<<<<
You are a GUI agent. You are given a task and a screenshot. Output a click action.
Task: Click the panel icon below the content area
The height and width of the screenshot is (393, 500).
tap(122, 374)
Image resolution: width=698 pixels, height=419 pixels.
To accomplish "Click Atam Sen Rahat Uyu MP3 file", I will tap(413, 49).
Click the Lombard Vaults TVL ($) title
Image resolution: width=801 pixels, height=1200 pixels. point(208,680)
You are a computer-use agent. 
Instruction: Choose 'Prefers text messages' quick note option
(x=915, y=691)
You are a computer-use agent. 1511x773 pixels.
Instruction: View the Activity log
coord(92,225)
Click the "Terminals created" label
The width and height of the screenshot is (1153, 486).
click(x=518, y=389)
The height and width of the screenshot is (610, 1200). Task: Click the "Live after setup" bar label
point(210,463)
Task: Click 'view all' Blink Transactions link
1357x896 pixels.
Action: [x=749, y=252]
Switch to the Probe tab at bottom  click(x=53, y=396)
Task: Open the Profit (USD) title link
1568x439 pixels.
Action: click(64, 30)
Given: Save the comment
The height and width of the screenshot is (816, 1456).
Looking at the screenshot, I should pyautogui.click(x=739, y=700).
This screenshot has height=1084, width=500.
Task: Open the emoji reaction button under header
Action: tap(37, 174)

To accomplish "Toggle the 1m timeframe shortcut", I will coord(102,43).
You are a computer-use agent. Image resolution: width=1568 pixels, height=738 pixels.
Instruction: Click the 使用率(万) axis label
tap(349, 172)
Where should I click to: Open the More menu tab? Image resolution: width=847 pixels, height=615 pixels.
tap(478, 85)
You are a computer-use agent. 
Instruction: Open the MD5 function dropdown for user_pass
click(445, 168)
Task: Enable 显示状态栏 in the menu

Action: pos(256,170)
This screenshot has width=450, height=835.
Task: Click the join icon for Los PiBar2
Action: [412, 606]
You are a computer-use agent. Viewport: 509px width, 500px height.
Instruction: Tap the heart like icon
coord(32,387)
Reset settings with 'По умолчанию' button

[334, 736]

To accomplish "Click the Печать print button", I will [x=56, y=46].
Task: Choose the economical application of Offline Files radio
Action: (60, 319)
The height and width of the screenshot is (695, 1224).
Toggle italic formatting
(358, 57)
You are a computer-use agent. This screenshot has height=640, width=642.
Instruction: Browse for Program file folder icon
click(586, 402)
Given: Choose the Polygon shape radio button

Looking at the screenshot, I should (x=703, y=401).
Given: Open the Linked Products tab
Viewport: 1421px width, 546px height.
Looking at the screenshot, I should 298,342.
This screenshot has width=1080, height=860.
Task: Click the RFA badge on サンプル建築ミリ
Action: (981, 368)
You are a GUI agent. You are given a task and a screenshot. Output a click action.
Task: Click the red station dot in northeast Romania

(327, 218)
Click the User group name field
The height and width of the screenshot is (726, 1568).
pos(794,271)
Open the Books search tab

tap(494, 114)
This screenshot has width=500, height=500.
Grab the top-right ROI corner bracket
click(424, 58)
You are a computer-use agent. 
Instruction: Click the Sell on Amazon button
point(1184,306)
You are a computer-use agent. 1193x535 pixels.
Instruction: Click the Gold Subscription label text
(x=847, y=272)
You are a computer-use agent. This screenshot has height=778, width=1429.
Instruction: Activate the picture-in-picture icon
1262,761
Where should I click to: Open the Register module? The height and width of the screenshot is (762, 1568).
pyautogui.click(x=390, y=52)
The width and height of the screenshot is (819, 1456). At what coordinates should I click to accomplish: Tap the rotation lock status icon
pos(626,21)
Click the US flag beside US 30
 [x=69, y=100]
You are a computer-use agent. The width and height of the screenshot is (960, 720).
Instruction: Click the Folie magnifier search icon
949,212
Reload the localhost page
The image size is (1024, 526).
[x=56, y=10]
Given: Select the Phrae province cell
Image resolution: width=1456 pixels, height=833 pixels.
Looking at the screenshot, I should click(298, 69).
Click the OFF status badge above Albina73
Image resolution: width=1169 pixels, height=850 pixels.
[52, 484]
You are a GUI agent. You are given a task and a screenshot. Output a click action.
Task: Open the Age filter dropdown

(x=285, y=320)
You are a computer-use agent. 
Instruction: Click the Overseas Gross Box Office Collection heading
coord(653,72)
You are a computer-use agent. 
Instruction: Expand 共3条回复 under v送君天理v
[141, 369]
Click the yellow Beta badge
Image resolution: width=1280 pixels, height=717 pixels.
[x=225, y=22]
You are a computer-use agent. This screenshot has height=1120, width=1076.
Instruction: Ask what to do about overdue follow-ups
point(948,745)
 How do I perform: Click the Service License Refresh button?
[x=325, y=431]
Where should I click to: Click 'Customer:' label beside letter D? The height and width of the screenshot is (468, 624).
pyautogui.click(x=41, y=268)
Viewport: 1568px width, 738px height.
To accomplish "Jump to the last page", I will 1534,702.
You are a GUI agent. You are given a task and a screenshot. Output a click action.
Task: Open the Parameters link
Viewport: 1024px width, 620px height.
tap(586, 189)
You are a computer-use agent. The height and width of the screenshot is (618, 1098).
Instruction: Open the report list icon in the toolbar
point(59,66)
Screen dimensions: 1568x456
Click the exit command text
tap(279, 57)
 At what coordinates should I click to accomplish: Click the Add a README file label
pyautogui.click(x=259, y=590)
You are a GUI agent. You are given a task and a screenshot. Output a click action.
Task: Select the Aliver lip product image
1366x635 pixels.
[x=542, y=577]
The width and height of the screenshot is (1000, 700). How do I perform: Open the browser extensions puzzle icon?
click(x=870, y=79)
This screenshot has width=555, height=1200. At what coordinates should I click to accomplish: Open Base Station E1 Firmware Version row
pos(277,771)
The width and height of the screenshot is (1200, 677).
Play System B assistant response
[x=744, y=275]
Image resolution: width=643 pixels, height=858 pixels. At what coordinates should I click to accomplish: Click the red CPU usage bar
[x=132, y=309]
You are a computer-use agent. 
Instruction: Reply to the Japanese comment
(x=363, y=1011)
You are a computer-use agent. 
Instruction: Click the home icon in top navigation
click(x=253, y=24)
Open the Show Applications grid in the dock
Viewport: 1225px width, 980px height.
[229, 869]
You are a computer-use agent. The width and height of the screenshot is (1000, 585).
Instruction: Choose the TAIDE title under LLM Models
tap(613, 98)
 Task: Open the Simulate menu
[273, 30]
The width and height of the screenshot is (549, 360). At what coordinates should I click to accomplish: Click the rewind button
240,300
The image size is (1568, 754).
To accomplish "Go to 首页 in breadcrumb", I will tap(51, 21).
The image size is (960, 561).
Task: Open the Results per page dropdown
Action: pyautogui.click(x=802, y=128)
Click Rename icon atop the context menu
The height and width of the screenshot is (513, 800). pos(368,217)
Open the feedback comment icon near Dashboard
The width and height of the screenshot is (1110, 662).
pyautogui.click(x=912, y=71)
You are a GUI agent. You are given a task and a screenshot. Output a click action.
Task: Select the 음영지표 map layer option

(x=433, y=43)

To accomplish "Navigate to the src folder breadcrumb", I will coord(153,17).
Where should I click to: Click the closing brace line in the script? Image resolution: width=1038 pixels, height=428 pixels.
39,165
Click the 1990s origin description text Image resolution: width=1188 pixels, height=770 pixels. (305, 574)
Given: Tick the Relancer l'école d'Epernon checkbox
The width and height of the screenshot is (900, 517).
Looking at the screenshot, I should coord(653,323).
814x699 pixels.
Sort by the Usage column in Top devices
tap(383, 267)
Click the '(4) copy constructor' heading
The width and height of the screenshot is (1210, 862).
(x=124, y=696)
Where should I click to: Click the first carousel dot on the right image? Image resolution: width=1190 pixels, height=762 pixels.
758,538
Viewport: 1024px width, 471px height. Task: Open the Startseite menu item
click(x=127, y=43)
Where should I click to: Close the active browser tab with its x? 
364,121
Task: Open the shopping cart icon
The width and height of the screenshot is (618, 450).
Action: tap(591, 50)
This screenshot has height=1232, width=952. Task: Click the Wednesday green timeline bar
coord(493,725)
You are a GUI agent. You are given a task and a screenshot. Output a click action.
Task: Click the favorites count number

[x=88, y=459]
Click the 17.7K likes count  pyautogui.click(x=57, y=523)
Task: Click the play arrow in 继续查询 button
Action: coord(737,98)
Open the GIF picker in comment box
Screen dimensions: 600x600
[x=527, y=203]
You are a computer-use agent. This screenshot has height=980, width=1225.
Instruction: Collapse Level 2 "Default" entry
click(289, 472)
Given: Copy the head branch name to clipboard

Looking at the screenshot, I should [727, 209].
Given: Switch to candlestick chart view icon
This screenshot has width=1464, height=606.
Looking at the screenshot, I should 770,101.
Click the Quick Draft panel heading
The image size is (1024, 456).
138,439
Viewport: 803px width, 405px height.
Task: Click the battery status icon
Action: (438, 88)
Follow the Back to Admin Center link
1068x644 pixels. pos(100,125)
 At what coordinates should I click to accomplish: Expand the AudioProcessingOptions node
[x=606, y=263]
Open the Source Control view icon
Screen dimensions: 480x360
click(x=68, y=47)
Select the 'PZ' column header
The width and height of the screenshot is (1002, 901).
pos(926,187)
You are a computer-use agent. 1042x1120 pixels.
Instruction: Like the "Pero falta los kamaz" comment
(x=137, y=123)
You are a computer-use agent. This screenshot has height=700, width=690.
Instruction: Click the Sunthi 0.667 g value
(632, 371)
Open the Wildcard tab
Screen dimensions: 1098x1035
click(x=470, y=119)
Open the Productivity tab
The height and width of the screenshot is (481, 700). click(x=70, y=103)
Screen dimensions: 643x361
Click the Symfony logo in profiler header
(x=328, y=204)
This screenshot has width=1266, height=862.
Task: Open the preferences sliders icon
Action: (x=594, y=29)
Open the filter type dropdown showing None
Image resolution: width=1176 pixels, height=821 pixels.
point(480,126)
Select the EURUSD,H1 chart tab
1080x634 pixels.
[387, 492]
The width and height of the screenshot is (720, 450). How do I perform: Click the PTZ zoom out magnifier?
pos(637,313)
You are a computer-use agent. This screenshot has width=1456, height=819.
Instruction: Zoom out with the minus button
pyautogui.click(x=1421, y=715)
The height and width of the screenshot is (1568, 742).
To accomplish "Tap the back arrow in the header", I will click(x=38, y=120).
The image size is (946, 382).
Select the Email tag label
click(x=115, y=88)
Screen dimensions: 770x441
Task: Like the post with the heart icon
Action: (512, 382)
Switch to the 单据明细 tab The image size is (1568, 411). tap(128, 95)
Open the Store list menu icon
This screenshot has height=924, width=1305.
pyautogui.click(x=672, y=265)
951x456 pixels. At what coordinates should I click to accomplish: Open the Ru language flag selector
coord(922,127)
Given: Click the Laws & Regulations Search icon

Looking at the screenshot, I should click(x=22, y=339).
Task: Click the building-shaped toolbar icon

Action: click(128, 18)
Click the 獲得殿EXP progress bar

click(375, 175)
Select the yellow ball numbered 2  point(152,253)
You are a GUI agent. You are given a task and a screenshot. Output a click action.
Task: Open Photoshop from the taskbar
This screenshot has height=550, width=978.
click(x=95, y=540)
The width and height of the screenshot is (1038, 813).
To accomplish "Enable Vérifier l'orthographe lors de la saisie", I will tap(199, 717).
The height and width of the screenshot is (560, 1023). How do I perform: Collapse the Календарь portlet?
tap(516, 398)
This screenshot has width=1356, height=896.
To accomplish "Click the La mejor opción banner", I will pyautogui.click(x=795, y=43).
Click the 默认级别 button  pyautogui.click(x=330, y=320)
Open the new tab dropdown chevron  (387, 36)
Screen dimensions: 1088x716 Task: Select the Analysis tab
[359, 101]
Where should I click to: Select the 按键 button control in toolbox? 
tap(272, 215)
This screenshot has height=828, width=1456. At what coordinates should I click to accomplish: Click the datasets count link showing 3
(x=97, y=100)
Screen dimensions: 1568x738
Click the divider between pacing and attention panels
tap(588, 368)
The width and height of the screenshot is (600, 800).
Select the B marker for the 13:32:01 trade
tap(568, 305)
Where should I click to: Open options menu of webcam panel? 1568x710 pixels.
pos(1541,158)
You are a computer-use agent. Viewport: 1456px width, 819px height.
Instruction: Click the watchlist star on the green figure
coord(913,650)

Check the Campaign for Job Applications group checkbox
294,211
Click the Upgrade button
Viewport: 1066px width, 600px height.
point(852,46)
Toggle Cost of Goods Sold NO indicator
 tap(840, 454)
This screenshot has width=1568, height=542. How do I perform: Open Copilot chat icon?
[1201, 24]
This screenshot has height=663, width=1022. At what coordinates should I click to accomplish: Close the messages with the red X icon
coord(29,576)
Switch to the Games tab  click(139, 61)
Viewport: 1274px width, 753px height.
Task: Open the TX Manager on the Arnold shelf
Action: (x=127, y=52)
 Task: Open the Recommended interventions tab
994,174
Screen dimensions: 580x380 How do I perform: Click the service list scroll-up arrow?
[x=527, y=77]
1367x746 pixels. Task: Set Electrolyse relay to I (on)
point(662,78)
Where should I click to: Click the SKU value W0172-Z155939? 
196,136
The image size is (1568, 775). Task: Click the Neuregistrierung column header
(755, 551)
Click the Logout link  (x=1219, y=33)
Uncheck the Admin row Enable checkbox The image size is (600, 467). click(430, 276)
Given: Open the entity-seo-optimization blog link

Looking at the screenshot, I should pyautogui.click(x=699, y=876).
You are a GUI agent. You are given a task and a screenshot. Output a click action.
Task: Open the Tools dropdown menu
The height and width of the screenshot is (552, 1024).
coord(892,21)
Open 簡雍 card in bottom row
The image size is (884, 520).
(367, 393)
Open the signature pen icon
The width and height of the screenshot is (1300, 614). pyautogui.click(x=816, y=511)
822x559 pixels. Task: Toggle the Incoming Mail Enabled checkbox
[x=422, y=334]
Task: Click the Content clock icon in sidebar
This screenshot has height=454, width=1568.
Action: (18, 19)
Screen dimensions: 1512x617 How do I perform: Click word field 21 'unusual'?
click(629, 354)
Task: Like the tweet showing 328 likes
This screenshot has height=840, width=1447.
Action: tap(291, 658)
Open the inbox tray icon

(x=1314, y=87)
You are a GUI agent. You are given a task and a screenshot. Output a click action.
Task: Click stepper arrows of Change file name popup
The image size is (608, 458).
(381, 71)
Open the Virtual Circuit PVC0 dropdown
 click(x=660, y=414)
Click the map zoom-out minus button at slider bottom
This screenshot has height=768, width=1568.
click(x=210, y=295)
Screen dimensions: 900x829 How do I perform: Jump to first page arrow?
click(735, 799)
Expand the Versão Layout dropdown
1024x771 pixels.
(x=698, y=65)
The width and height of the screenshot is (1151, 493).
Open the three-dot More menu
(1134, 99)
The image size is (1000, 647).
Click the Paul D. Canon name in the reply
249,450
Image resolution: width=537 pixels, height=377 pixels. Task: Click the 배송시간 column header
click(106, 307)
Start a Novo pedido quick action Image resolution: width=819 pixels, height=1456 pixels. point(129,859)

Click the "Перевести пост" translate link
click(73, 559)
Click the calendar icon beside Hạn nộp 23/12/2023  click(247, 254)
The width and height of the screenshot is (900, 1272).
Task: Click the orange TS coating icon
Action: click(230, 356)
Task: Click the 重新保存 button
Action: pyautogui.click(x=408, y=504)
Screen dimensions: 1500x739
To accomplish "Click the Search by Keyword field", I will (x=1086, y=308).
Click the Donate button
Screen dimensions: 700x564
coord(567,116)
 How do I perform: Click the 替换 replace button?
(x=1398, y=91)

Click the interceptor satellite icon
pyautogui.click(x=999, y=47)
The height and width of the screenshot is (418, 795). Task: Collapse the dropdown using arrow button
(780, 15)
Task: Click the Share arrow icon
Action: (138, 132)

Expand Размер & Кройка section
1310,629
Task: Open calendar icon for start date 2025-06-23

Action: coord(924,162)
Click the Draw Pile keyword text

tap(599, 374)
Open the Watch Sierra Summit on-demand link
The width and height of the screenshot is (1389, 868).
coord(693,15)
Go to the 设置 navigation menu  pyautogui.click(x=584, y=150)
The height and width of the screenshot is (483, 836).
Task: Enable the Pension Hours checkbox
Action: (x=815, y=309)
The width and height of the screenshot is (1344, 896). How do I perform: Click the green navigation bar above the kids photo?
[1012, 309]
>>>>
• AIM OF THE EXERCISE:
Give again only the lines starting at the one that contains "The width and height of the screenshot is (1344, 896)." and running to the end of the data.

• RESULT OF THIS EXERCISE:
The width and height of the screenshot is (1344, 896). How do I perform: Click the green navigation bar above the kids photo?
[1012, 309]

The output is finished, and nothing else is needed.